We estimate our capital expenditures based upon our strategic operating and growth plans, which are also dependent upon our ability to produce or otherwise obtain the financing necessary to accomplish our growth objectives. Given sustained natural gas prices and weaker NGL prices for ethane and propane, our Natural Gas business will face challenges over our near-term planning horizon. As such, with our focus to exercise prudent financial management and optimize our capital, we plan to reduce capital investment into the natural gas business in the near term. We will continue to consider opportunities in the natural gas business that will elevate our long-term, fee-based profile or strengthen our existing assets.

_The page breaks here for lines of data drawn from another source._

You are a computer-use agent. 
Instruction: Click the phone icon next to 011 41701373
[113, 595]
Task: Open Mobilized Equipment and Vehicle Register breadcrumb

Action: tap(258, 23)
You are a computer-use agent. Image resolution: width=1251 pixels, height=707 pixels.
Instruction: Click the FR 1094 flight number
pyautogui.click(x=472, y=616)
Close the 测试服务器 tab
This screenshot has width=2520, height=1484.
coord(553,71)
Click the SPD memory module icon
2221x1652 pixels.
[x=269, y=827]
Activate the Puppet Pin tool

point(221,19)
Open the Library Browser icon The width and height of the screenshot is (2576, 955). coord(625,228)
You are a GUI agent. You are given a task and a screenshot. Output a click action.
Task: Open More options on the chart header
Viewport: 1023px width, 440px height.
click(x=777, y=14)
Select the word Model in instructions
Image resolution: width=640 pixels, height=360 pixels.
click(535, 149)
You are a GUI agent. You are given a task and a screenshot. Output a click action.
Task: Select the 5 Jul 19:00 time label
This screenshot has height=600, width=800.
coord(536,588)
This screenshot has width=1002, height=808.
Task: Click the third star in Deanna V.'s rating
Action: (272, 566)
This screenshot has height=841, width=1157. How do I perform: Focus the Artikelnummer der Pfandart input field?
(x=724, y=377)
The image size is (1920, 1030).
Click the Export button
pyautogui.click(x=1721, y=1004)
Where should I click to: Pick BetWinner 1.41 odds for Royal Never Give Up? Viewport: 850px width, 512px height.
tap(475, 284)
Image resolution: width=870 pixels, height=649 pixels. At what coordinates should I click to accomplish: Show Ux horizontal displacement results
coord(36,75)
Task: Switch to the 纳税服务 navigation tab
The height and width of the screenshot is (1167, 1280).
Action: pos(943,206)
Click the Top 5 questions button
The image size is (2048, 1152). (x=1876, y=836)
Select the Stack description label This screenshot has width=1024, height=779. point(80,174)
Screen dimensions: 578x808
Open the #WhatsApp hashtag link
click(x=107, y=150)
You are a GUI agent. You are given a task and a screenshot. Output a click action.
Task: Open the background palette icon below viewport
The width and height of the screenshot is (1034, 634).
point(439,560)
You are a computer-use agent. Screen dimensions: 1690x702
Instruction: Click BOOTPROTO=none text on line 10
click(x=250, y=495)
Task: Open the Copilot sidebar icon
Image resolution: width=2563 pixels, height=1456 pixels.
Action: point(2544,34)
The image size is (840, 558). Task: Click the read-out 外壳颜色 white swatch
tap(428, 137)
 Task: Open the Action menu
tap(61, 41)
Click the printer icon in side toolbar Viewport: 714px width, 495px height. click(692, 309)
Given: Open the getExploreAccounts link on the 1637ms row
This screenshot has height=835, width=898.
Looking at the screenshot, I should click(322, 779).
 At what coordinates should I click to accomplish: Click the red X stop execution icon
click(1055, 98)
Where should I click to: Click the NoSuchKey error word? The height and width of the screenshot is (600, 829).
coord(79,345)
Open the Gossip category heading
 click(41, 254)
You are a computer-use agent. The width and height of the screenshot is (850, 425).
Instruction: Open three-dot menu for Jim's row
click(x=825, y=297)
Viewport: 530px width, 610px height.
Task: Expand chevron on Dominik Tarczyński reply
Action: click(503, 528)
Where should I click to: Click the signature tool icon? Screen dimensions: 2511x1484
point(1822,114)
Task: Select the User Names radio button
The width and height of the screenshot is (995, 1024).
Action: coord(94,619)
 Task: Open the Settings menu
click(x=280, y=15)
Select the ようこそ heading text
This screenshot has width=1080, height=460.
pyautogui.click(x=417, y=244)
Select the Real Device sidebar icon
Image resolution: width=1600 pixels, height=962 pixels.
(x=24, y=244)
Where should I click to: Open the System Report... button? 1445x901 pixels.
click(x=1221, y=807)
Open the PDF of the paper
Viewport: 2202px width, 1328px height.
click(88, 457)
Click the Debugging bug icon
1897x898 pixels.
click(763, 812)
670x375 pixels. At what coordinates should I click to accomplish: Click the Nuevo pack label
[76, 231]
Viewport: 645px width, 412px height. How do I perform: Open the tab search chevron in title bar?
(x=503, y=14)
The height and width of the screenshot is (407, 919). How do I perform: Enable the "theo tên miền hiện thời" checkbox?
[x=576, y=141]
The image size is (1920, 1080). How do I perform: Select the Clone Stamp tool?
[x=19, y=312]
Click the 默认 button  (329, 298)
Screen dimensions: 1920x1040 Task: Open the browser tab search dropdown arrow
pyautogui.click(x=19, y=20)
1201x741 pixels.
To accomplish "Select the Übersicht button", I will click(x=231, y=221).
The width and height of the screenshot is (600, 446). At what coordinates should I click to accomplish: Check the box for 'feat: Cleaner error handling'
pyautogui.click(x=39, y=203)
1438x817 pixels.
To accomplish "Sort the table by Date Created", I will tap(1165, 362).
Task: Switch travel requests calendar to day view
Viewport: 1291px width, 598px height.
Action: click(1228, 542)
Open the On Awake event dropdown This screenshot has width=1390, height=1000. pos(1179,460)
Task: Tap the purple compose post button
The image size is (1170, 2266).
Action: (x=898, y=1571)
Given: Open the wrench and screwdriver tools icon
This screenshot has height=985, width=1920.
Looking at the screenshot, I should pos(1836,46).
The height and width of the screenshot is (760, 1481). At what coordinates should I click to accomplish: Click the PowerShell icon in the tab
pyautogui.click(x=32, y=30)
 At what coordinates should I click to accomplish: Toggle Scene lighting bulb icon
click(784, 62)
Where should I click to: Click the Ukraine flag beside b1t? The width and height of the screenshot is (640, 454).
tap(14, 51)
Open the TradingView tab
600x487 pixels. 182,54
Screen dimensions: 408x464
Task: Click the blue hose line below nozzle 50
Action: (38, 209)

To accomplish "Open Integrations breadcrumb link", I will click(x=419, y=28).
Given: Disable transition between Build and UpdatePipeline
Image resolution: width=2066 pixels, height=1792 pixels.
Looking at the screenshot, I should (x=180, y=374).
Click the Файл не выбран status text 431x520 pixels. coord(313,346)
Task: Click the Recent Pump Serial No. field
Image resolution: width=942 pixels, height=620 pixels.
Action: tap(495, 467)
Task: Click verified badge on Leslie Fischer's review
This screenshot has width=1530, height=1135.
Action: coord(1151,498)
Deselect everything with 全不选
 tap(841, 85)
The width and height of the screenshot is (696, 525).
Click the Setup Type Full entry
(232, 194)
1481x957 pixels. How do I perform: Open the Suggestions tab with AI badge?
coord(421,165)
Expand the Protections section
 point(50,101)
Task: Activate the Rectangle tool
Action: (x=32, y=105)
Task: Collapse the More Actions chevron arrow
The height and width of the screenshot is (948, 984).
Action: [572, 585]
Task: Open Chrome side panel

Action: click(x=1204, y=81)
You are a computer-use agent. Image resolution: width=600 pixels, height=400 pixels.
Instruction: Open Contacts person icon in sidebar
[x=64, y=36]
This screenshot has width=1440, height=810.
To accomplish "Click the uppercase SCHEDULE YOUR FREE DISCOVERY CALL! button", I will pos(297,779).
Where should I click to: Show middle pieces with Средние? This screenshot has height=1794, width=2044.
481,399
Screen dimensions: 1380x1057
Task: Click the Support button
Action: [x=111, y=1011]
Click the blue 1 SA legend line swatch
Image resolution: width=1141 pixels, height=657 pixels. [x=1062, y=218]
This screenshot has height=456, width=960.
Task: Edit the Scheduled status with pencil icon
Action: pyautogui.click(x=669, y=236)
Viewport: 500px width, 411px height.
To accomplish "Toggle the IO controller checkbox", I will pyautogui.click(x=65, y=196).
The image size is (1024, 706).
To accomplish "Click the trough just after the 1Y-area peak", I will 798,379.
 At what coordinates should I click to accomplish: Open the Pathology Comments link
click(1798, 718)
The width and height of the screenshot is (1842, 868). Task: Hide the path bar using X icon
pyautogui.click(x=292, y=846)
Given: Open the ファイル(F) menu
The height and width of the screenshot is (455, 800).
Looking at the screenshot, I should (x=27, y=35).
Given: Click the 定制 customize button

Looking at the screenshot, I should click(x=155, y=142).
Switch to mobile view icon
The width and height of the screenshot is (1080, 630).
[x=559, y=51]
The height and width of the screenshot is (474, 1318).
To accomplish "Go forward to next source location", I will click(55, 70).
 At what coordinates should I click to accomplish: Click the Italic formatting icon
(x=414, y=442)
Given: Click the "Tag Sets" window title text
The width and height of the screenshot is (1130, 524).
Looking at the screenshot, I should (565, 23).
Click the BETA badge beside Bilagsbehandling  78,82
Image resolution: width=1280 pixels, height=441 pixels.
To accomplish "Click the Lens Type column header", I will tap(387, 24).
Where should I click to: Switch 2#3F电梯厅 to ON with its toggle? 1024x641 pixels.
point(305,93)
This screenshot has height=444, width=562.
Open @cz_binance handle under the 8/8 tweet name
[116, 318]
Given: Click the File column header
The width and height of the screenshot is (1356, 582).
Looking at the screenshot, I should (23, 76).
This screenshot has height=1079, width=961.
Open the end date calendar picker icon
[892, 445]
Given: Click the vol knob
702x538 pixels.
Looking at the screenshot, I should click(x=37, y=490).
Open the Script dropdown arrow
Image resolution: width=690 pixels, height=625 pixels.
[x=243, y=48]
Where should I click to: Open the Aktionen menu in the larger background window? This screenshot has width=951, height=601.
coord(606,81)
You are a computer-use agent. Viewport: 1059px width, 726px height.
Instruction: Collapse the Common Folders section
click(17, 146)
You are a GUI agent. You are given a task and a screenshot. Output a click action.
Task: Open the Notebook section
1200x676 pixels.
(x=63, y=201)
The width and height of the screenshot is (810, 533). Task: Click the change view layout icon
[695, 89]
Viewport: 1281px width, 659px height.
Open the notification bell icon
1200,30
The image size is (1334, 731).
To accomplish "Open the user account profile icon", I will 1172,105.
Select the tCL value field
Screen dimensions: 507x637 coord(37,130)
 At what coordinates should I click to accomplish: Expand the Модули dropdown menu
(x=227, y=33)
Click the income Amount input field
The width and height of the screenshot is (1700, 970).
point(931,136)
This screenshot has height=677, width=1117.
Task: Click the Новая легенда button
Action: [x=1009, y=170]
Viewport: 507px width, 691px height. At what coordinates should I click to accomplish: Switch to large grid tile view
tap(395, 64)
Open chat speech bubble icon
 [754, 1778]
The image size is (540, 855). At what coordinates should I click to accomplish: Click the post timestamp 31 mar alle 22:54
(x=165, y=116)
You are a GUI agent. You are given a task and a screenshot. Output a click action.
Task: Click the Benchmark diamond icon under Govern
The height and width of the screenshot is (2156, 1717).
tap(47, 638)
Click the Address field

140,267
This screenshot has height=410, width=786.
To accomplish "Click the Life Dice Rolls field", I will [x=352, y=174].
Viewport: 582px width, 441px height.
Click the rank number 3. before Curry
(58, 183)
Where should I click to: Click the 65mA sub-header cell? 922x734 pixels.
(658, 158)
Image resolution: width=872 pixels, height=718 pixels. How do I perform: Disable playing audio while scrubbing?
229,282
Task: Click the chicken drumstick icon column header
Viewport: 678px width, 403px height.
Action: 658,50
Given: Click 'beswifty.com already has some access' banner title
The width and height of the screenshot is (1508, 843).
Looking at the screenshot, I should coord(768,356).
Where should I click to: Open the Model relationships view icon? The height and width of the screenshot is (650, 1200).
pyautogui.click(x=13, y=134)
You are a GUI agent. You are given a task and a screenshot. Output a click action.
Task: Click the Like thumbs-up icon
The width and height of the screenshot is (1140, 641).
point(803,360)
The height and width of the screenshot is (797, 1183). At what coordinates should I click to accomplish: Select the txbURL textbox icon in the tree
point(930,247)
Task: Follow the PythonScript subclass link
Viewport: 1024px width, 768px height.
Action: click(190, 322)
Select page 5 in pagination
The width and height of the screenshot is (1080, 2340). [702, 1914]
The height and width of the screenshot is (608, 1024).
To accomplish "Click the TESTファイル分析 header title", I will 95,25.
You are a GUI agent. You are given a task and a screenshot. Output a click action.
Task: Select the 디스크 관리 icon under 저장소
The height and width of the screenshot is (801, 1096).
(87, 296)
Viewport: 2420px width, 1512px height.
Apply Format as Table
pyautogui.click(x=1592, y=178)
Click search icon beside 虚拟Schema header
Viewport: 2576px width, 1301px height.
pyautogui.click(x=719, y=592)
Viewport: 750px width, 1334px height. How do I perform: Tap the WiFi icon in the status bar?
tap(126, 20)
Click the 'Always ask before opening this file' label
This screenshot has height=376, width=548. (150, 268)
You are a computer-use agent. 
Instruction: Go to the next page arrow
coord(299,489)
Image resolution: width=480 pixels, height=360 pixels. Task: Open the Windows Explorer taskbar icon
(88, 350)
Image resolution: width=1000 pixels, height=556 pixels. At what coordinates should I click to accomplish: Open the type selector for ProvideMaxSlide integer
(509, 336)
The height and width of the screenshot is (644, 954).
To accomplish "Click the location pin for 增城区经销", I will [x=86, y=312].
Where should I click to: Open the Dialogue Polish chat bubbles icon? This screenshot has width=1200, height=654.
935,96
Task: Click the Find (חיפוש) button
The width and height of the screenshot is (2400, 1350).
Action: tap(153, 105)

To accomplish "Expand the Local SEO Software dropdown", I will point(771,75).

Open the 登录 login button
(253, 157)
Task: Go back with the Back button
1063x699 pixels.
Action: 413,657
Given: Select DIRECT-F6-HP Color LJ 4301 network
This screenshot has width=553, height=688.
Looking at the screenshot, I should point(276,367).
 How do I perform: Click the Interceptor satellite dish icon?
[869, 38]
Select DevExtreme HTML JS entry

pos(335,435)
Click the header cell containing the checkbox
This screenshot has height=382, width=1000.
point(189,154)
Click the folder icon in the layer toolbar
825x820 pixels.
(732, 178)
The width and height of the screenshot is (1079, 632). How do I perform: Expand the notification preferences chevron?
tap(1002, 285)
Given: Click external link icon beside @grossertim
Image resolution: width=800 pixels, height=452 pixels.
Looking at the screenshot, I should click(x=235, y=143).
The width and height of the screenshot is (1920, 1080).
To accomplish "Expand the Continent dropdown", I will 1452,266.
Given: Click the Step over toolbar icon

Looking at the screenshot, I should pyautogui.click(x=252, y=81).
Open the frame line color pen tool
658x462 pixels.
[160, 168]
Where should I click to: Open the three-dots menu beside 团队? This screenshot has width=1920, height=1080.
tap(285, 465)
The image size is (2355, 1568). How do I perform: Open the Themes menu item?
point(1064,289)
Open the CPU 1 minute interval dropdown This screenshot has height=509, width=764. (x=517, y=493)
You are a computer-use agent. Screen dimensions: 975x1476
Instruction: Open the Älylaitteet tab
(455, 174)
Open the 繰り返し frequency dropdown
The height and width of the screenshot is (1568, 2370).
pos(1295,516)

The following table sets forth our estimates of capital expenditures we expect to make for system enhancement and core maintenance for the year ending December 31, 2013. Although we anticipate making these expenditures in 2013, these estimates may change due to factors beyond our control, including weather-related issues, construction timing, changes in supplier prices or poor economic conditions, which may adversely affect our ability to access the capital markets. Additionally, our estimates may also change as a result of decisions made at a later date to revise the scope of a project or undertake a particular capital program or an acquisition of assets. We made capital expenditures of $2.0 billion, including $123.8 million on core maintenance activities, for the year ended December 31, 2012. For the full year ending December 31, 2013, we anticipate our capital expenditures to approximate the following:

 

     Total
Forecasted
Expenditures
 
     (in millions)  

Capital Projects

  

Eastern Access Projects

   $ 1,395  

U.S. Mainline Expansions

                510  

North Dakota Expansion Program

     205  

Line 6B 75-mile Replacement Program

     95  

Liquids Integrity Program

     285  

Ajax Cryogenic Processing Plant

     55  

System Enhancements

     565  

Core Maintenance Activities

     130  

Joint Venture Projects

  

Texas Express Pipeline

     185  
  

 

 

 
     3,425  

Less: Joint Funding by General Partner

     1,145  
  

 

 

 
   $ 2,280  
  

 

 

 

We maintain a comprehensive integrity management program for our pipeline systems, which relies on the latest technologies that include internal pipeline inspection tools. These internal pipeline inspection tools identify internal and external corrosion, dents, cracking, stress corrosion cracking and combinations of these conditions. We regularly assess the integrity of our pipelines utilizing the latest generations of metal loss, caliper and crack detection internal pipeline inspection tools. We also conduct hydrostatic testing to determine the integrity of our pipeline systems. Accordingly, we incur substantial expenditures each year for our integrity management programs.

Under our capitalization policy, expenditures that replace major components of property or extend the useful lives of existing assets are capital in nature, while expenditures to inspect and test our pipelines are usually considered operating expenses. The capital spending components of our programs have increased over time as our pipeline systems age.